Provided records START
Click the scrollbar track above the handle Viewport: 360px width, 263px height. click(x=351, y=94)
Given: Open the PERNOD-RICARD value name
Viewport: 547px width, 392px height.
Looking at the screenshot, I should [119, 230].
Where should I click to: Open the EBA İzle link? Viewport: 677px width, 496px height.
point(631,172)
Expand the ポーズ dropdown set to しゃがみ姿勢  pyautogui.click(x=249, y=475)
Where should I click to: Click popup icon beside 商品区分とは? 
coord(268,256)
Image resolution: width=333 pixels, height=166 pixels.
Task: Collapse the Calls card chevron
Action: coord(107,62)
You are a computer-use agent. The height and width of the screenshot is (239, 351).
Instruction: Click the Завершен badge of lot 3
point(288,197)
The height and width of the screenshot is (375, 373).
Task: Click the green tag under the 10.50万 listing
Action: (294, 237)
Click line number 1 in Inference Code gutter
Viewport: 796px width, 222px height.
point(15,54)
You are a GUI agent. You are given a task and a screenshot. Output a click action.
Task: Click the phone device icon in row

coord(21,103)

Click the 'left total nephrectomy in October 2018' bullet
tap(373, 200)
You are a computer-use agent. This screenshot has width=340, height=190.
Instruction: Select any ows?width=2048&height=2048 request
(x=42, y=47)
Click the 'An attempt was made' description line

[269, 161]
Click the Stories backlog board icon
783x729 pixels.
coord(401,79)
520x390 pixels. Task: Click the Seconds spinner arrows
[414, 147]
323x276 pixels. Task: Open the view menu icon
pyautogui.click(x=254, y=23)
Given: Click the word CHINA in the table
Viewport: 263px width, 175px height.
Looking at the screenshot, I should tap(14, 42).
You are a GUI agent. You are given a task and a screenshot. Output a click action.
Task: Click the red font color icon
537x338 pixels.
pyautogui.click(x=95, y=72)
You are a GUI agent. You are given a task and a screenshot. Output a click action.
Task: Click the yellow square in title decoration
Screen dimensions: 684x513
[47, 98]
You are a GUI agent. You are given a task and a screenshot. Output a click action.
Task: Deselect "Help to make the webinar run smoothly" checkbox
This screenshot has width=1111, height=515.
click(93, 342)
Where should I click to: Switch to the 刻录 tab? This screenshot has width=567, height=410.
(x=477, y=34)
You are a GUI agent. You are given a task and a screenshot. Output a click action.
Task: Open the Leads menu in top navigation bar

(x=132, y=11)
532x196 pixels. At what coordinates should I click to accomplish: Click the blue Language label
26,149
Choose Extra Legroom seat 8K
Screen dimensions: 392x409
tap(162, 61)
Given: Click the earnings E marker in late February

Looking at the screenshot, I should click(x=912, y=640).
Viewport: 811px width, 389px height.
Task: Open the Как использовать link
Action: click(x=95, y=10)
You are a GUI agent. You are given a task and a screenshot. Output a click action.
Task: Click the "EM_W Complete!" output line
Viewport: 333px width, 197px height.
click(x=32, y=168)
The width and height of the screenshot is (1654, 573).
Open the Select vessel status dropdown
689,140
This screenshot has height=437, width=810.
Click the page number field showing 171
Provided records END
## Task instructions
Please restate the data word for word, every record included.

## Result below
Click the scrollbar track above the handle Viewport: 360px width, 263px height. click(x=351, y=94)
Given: Open the PERNOD-RICARD value name
Viewport: 547px width, 392px height.
Looking at the screenshot, I should [119, 230].
Where should I click to: Open the EBA İzle link? Viewport: 677px width, 496px height.
point(631,172)
Expand the ポーズ dropdown set to しゃがみ姿勢  pyautogui.click(x=249, y=475)
Where should I click to: Click popup icon beside 商品区分とは? 
coord(268,256)
Image resolution: width=333 pixels, height=166 pixels.
Task: Collapse the Calls card chevron
Action: coord(107,62)
You are a computer-use agent. The height and width of the screenshot is (239, 351).
Instruction: Click the Завершен badge of lot 3
point(288,197)
The height and width of the screenshot is (375, 373).
Task: Click the green tag under the 10.50万 listing
Action: (294, 237)
Click line number 1 in Inference Code gutter
Viewport: 796px width, 222px height.
point(15,54)
You are a GUI agent. You are given a task and a screenshot. Output a click action.
Task: Click the phone device icon in row

coord(21,103)

Click the 'left total nephrectomy in October 2018' bullet
tap(373, 200)
You are a computer-use agent. This screenshot has width=340, height=190.
Instruction: Select any ows?width=2048&height=2048 request
(x=42, y=47)
Click the 'An attempt was made' description line

[269, 161]
Click the Stories backlog board icon
783x729 pixels.
coord(401,79)
520x390 pixels. Task: Click the Seconds spinner arrows
[414, 147]
323x276 pixels. Task: Open the view menu icon
pyautogui.click(x=254, y=23)
Given: Click the word CHINA in the table
Viewport: 263px width, 175px height.
Looking at the screenshot, I should tap(14, 42).
You are a GUI agent. You are given a task and a screenshot. Output a click action.
Task: Click the red font color icon
537x338 pixels.
pyautogui.click(x=95, y=72)
You are a GUI agent. You are given a task and a screenshot. Output a click action.
Task: Click the yellow square in title decoration
Screen dimensions: 684x513
[47, 98]
You are a GUI agent. You are given a task and a screenshot. Output a click action.
Task: Deselect "Help to make the webinar run smoothly" checkbox
This screenshot has width=1111, height=515.
click(93, 342)
Where should I click to: Switch to the 刻录 tab? This screenshot has width=567, height=410.
(x=477, y=34)
You are a GUI agent. You are given a task and a screenshot. Output a click action.
Task: Open the Leads menu in top navigation bar

(x=132, y=11)
532x196 pixels. At what coordinates should I click to accomplish: Click the blue Language label
26,149
Choose Extra Legroom seat 8K
Screen dimensions: 392x409
tap(162, 61)
Given: Click the earnings E marker in late February

Looking at the screenshot, I should click(x=912, y=640).
Viewport: 811px width, 389px height.
Task: Open the Как использовать link
Action: click(x=95, y=10)
You are a GUI agent. You are given a task and a screenshot. Output a click action.
Task: Click the "EM_W Complete!" output line
Viewport: 333px width, 197px height.
click(x=32, y=168)
The width and height of the screenshot is (1654, 573).
Open the Select vessel status dropdown
689,140
This screenshot has height=437, width=810.
Click the page number field showing 171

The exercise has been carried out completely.